Early Data extension allows client to send application data with the very first message, even before handshake.

But 0-RTT comes at a security risk of replay attacks. Replay attack happens when MITM (man in the middle) sees the encrypted traffic but can’t change it, but it can replay the encrypted segments causing the server to replay the received action. However, it's not as straightforward as attacker has to syncup sequences, hashes and checksums. But even after all the shell is crafted up, the server would still reject this malicious packet because TLS segments are labeled with a unique sequence number which is monotonically increasing (not same as TCP sequence number) and since this information is encrypted, you can’t replay this part of information. As such when server receives an already processed TLS sequence number, it rejects the packet.

Now with 0-RTT, client starts sending client-hello with PSK and early data which is already encrypted and signed with PSK binder to prevent attacker from changing the request and the server is designed to accept this 0-RTT request by looking up the pre-master secrets for provide PSK and start a new connection.

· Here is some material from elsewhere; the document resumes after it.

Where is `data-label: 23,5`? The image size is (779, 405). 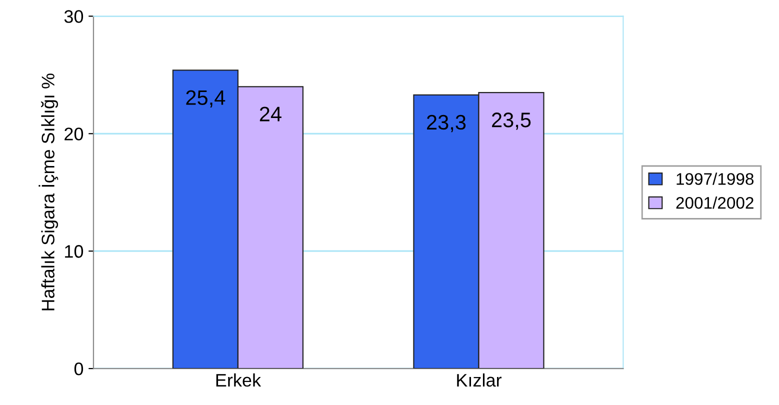
data-label: 23,5 is located at coordinates (512, 121).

But attacker can sniff this client-hello packet and replay it for themselves and now since the server upon accepting 0-RTT request by opening a new connection with TLS sequence number starting from 0 these malicious packets won’t be dropped. This way, the attacker can replay the request multiple times and if these segments involves POST HTTP request that change state of your database, it’s a critical security breach. The proposed solution for this are:

Build idempotent backend APIs
Reject anything and only allow GET with not query parameters
Allow one session ticket redemption

Still, 0-RTT is very powerful features which makes encrypted sessions as fast as early unencrypted traffic which can be of great value of IOT and low resource devices.